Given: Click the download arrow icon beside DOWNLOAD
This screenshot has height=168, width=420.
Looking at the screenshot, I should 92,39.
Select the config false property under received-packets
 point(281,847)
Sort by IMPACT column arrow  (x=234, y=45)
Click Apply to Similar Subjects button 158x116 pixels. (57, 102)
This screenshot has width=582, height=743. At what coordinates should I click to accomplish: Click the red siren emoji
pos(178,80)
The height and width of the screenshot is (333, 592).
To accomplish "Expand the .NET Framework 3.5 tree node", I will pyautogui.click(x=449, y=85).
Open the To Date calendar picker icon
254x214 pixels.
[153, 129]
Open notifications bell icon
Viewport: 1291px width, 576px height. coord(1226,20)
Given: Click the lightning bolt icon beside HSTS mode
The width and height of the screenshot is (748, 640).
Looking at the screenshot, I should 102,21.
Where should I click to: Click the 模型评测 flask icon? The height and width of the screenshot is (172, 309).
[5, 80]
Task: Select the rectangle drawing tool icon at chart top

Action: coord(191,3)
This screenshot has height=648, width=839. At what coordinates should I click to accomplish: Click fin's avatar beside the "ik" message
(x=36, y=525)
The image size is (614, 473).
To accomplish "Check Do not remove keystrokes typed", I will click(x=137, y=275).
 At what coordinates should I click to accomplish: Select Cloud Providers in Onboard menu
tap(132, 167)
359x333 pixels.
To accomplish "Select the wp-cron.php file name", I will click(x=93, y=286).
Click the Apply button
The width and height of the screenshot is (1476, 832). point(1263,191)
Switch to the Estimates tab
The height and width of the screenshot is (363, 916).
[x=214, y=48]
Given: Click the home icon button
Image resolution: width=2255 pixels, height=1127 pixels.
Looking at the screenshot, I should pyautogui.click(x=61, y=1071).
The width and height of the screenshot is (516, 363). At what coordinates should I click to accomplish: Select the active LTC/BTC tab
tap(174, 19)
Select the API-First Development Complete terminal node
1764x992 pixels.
^^^^
Rescale the part of the listing that opens with the line containing "Sort by IMPACT" and closes with the line containing "pos(178,80)". Reproduce each of those lines, requests included, and in the answers multiply every click coordinate by 0.4 and round it to a whole number, with halves rounding up. Output only those lines.

Sort by IMPACT column arrow  (x=94, y=18)
Click Apply to Similar Subjects button 158x116 pixels. (23, 41)
This screenshot has width=582, height=743. At what coordinates should I click to accomplish: Click the red siren emoji
pos(71,32)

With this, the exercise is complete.